Like the sitemap, a wireframe captures hierarchy. But this time, that hierarchy is limited to a single page, and thus defines the relative importance of content as it flows down the page.
Similar to prototypes, wireframes can come in a variety of levels of fidelity. Some wireframes basically are the final design, complete with the final fonts and sizing, sample photos, and even production-ready copy. Others are much more schematic, sticking with a collection of monochrome boxes and blobs where content will one day appear.
Because of that wide range of fidelities, it’s important to clearly explain to your stakeholders just how final-final your wireframe is.
Take a moment to review this wireframe from a content perspective. It actually has a lot of implications that will either need to be turned into content standards, or revised with content standards in mind!
And that’s just for starters.
Don't mistake a wireframe for a prototype. Wireframes provide a schematic representation, with graphics and content (usually) stripped away, showing the basic structure. Prototypes, on the other hand, should present a working version of the final site (although level of fidelity can, again, range widely).
Wireframes allow stakeholders to see how individual pages within a website will flow and function. And since nothing in a wireframe has been set down in code, stakeholders have the freedom to request drastic changes before you even start designing.
Wireframes communicate the structure of a website in a visual way that everyone can understand. Something like a state change can be complex to describe to someone unfamiliar with design, but a wireframe can clarify that with a simple visual or two.
One thing that needs to be made clear before you show anyone your wireframes is what exactly the represent.
It should be obvious to any viewer that these wireframes don’t represent how the end product is going to look and function. Keep things simple and clear so that everyone can visualize what the project is going to entail. Simple grayscale shapes should do the trick.
Because your wireframe is a schematic of a web page, you'll probably want to include any extra notes/annotations that can bring clarity to the experience.
Look at the wireframes below. As a designer, you no doubt immediately recognized the grey circle and four dashes as a logo and navigation links. But most clients wouldn’t know what they’re looking at without the “Navigation” callout!
Personally, I like to label wireframe sections in the wireframe, as long as I can come up with a clear, simple name. I’ve just seen too many stakeholders misunderstand a section’s purpose, and have that misunderstanding skew their feedback, to skimp on this simple addition.
What came first: the chicken or the egg? Who cares — what matters is the yolk. A design is like the shell that holds the content together.
No matter how great a design looks, it won’t make up for the fact that its contents may be rotten.
How do wireframes help? By showing us what content we need, and roughly how much space to devote to each section. Wireframes should thus flow directly from your site’s content strategy, showing the hierarchy of content on each page and how each page fits into the overall strategy. When writers are working from such a map, reaching their goals becomes that much easier.
That’s not to say that you need to start with the homepage. In fact, many believe that your homepage should be the last thing you create.
So where else do you start? With the content that matters most — i.e., that which contributes most to your project’s core goals.

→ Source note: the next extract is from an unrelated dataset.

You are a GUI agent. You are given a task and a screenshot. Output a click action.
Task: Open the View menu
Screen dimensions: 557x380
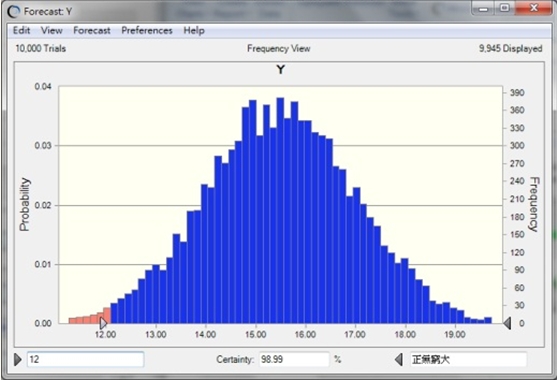[52, 31]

Does this website hope to boost online sales? Then you’ll need to make sure each product gets a well-written, on-brand description, plus all the specs a potential buyer would want to know. Which goes a long way toward structuring the CMS fields you’ll need for your products Collection!
Is your site part of a bigger rebranding? Make sure you know how your project fits into the rebranding, and that you have all the assets you need to communicate this new company identity.
You don’t have to do all of the writing at once. Instead, focus on making sure your UI is understandable at a glance, if only in terms of what will go there.
For example, you can just have a few headlines to orient people to page content, then fill out the rest with placeholder fonts like BLOKK or the Flow typeface. Make sure that each section is labelled to show where content will go so that a client doesn’t get distracted by the filler content.
Content encompasses everything of substance on a website. Whether it’s a video explaining a product, animations showing how an app works, or the about page for a nonprofit, each element is there to communicate a message or tell a story. You don’t need to have all of this content on hand before you make your design, but it certainly does help.
We’ve already discussed how a wireframe can shape content. But this can also work in the other direction. Once again, you don’t have to have all of this content completed. But if you have an outline of everything you want to include, you can create a sitemap and wireframe based on that outline.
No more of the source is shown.